[[ INFORMATION SHOWN open ]]

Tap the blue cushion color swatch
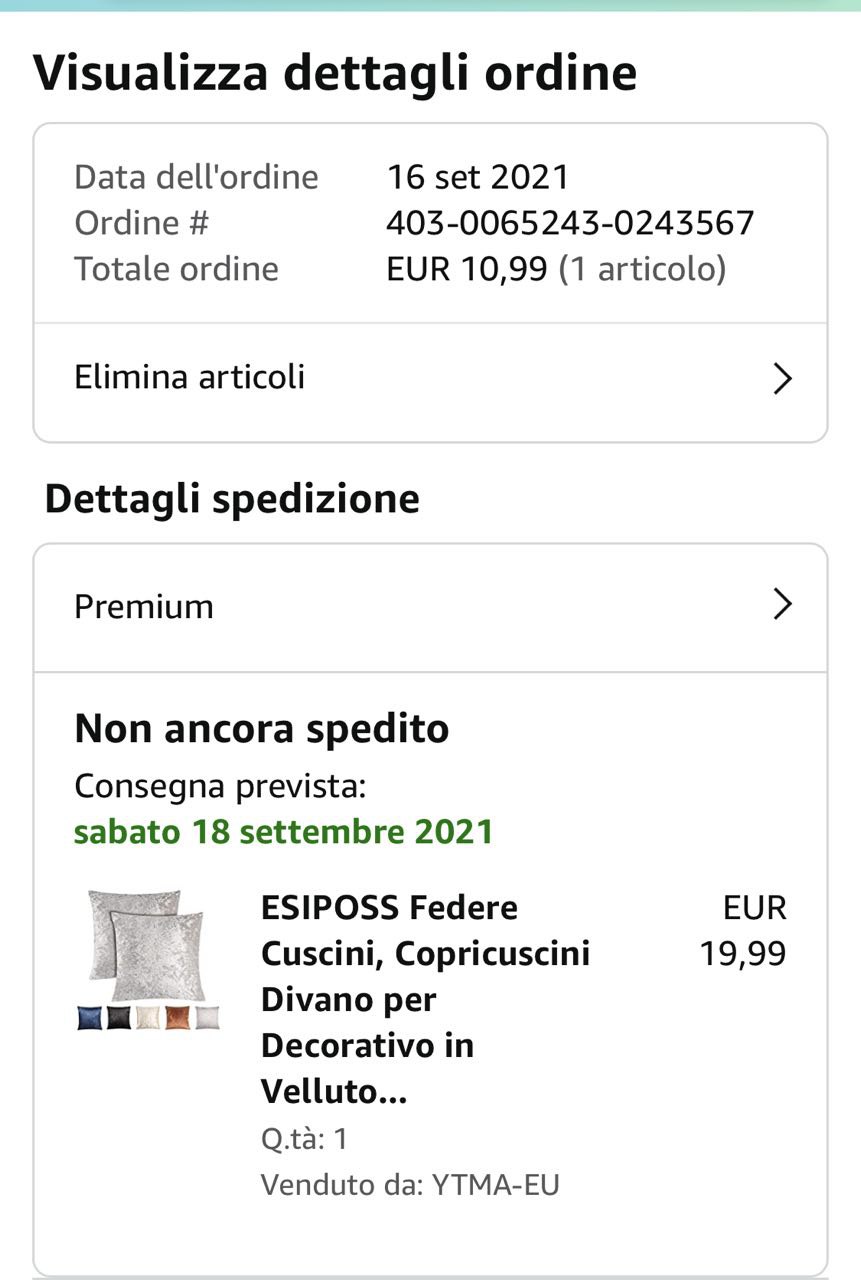 coord(90,1018)
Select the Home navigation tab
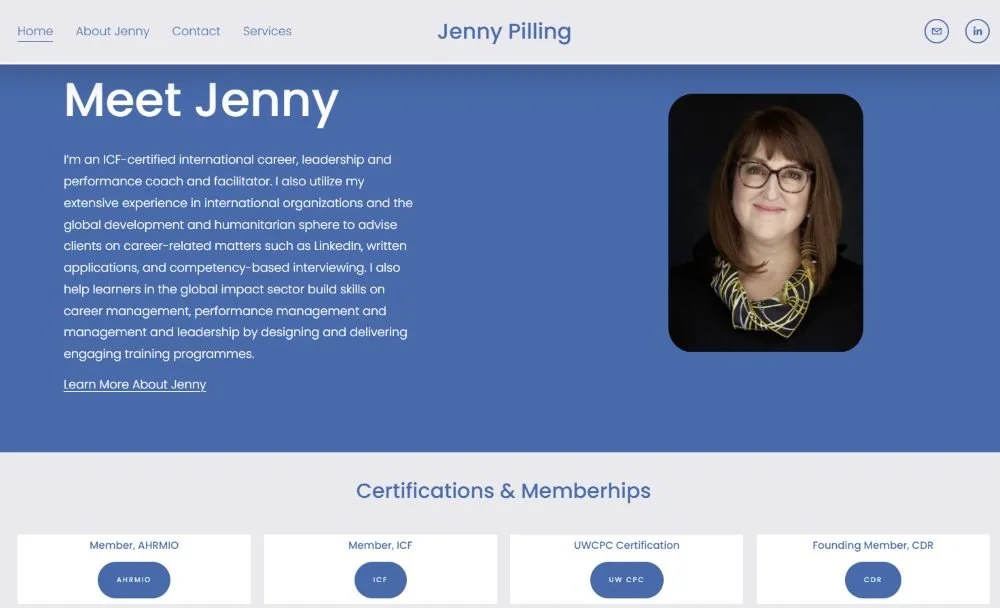The height and width of the screenshot is (608, 1000). coord(35,31)
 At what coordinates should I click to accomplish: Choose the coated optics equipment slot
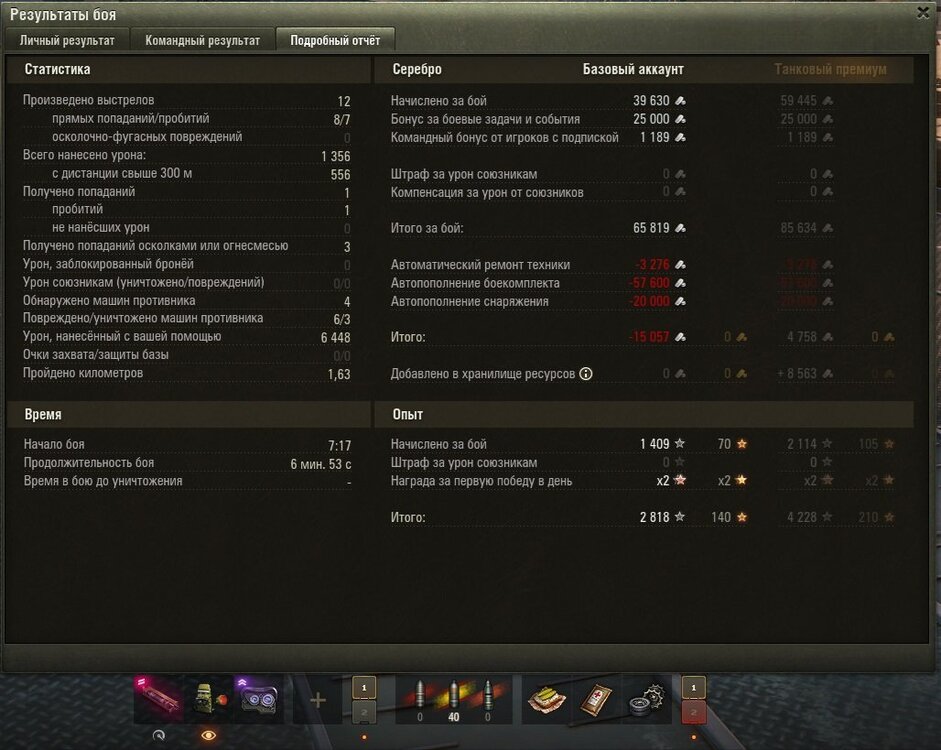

[[ INFORMATION SHOWN closed ]]

Because only the text is wanted, copy each record above precisely and omit its pictures.

Tap the blue cushion color swatch
 coord(90,1018)
Select the Home navigation tab
The height and width of the screenshot is (608, 1000). coord(35,31)
 At what coordinates should I click to accomplish: Choose the coated optics equipment slot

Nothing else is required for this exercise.